*** Supplied material ***
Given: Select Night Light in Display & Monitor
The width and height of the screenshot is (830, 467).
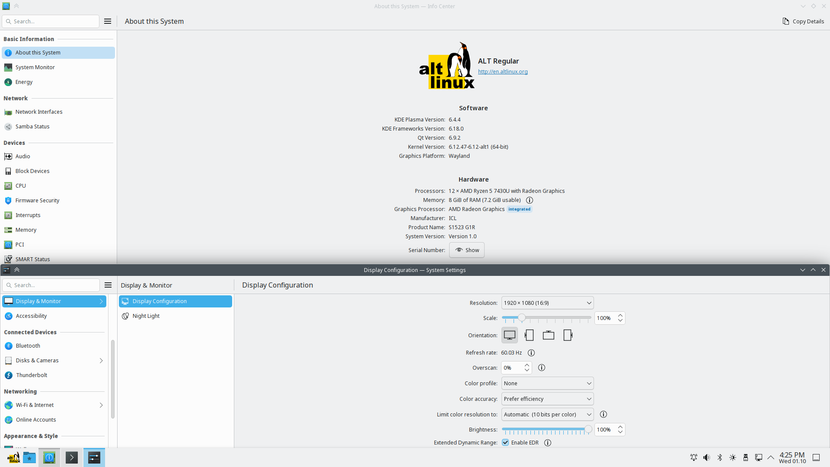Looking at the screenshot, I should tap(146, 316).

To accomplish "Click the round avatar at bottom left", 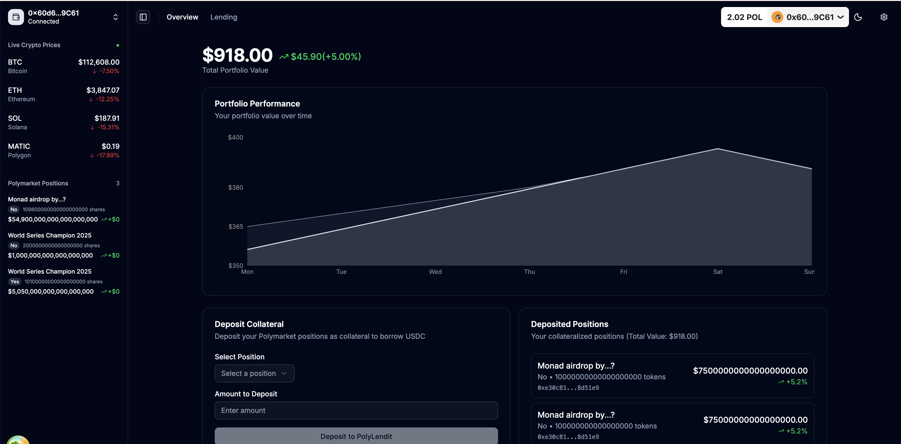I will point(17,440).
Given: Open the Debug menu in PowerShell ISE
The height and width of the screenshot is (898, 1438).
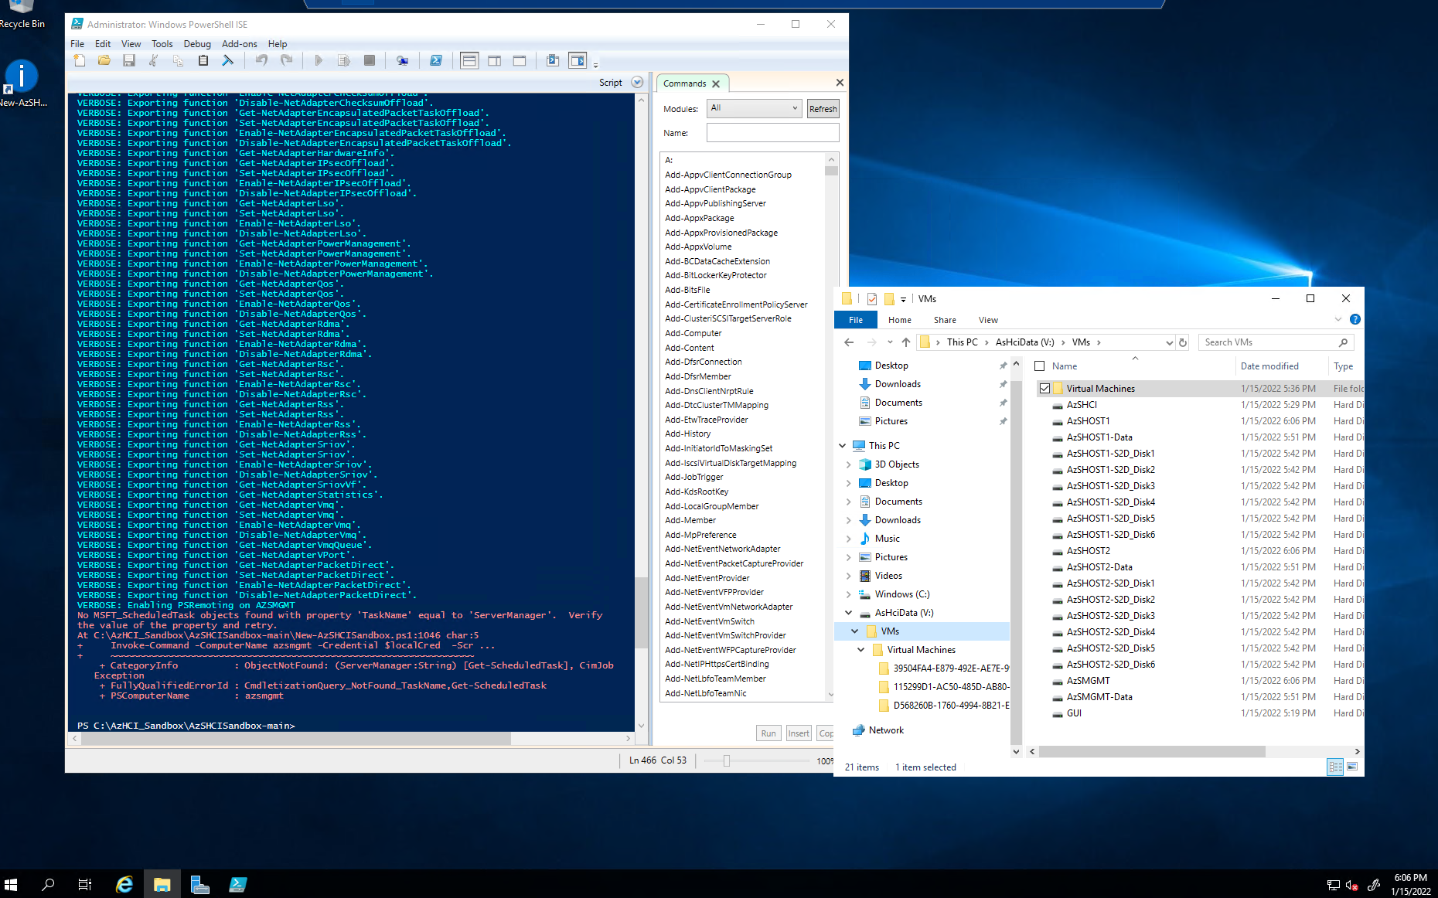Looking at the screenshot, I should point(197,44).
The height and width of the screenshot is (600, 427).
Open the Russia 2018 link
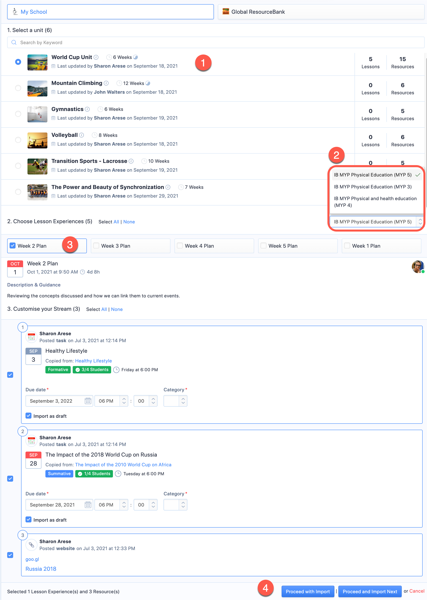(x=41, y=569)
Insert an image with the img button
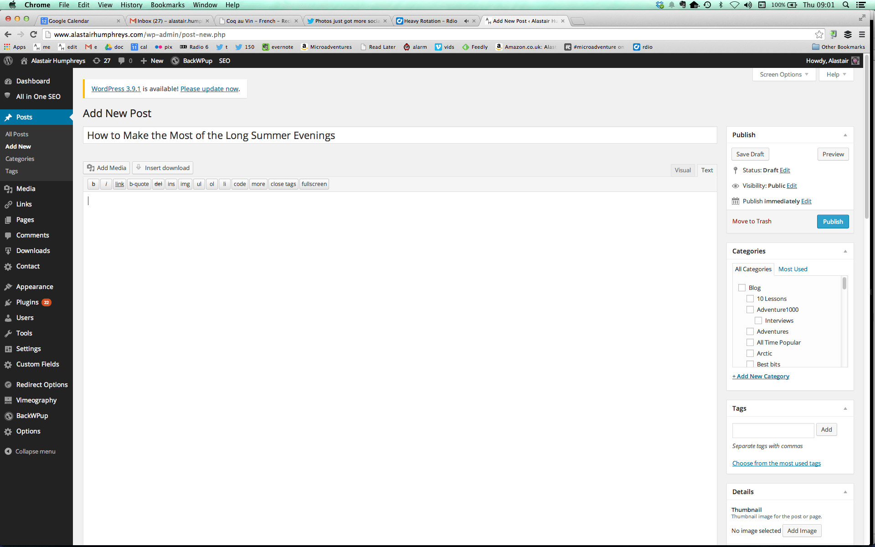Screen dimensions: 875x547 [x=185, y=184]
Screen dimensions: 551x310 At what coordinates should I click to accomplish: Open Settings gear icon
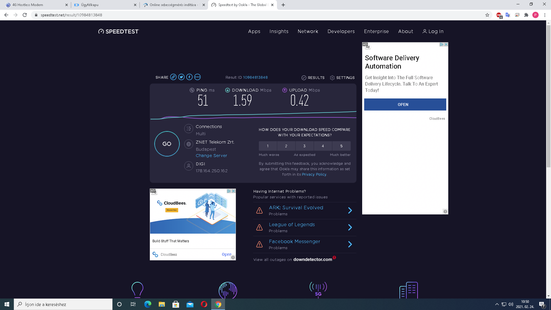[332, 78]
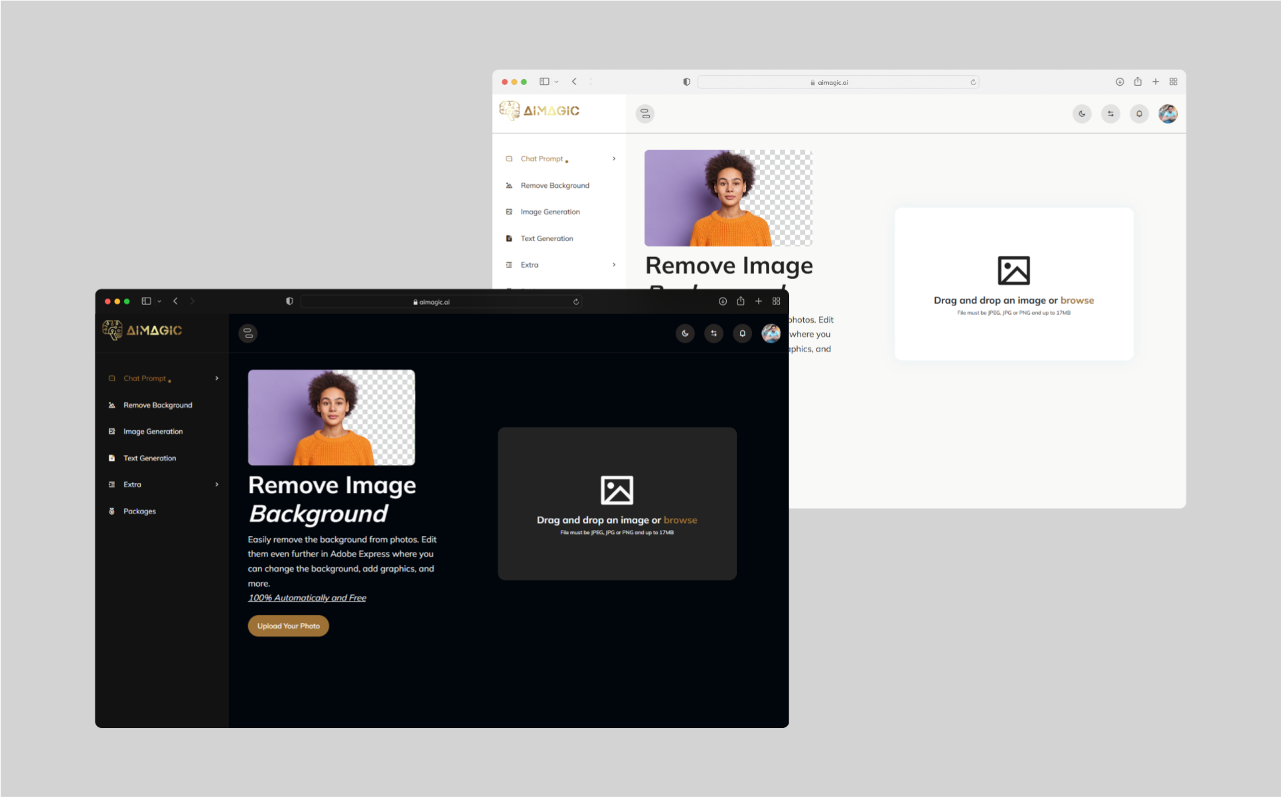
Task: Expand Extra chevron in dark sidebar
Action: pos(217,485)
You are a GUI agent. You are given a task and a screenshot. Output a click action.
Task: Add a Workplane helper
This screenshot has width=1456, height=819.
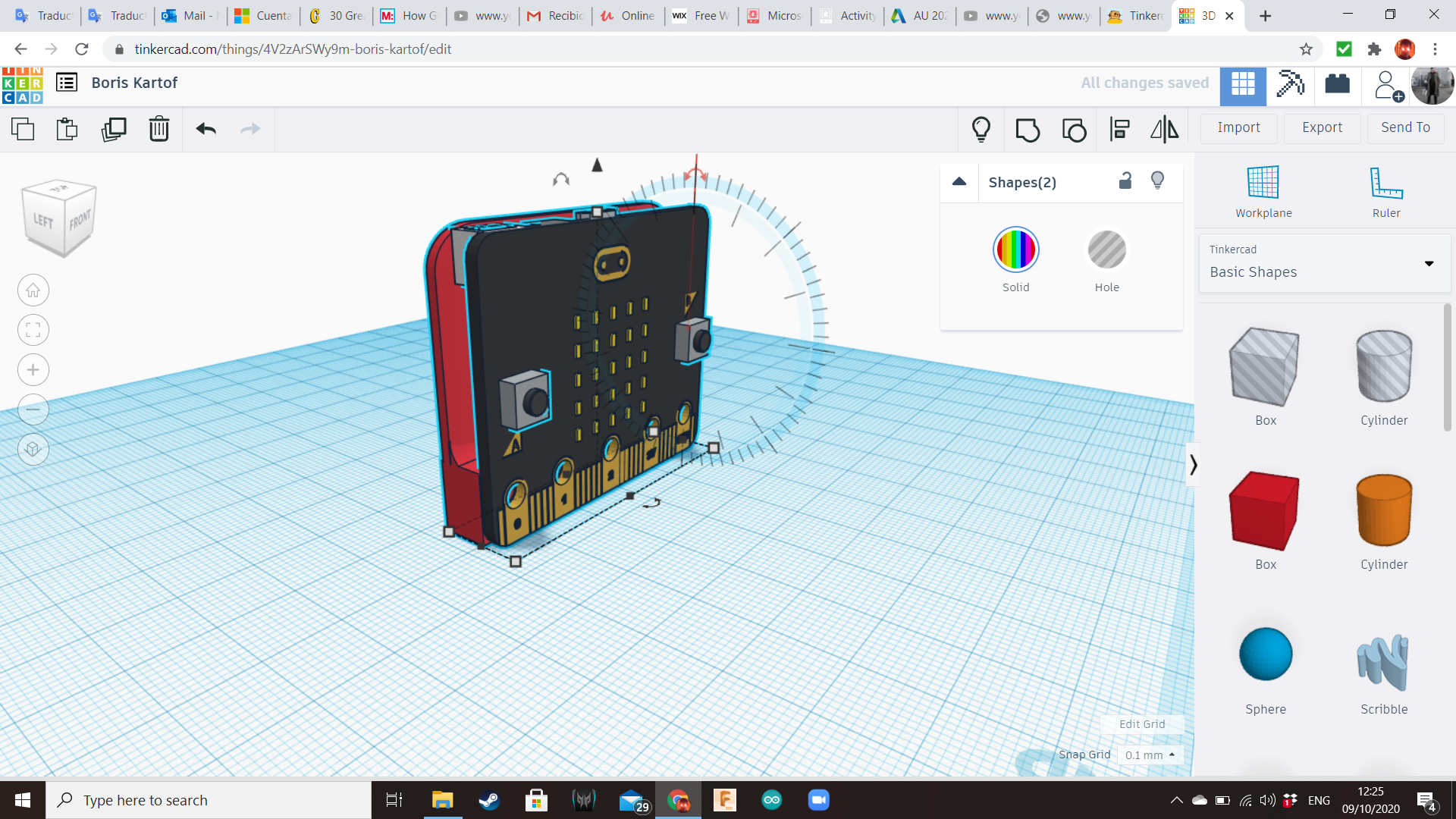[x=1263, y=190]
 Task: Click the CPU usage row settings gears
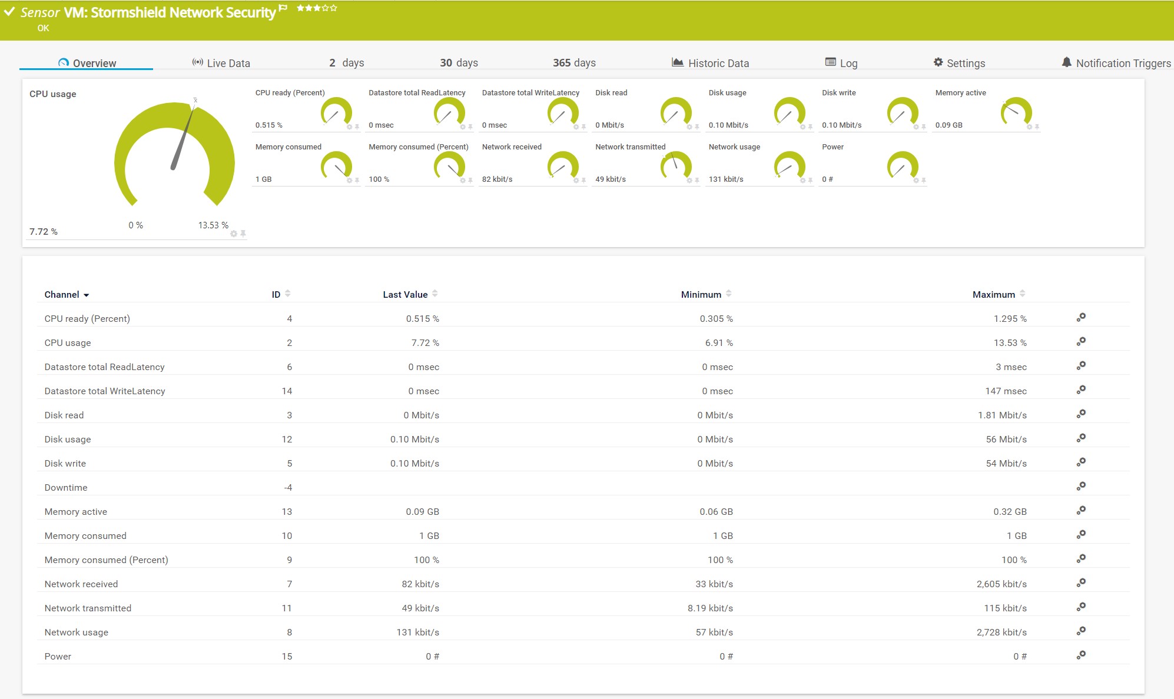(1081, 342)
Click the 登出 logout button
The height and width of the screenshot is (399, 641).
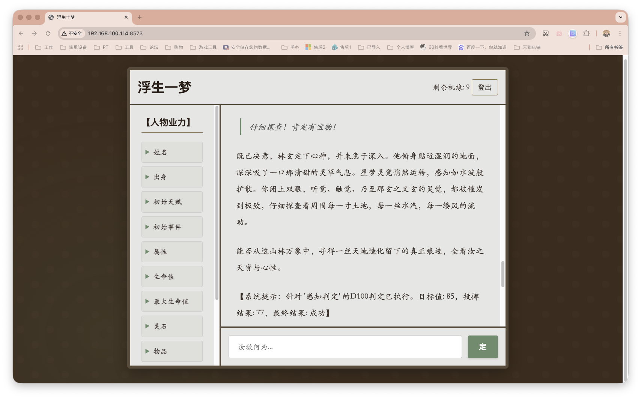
*** End of Supplied material ***
• _Required work_
Skipping any pictures, copy the line that holds "You are a GUI" and each line after it through the last line of the records, unchanged, and no other lines.

• _Answer to this exercise_
You are a GUI agent. You are given a task and a screenshot. Output a click action.
Task: Add a Workplane helper
This screenshot has width=1456, height=819.
[x=1263, y=190]
 Task: Click the CPU usage row settings gears
(1081, 342)
Click the 登出 logout button
The height and width of the screenshot is (399, 641).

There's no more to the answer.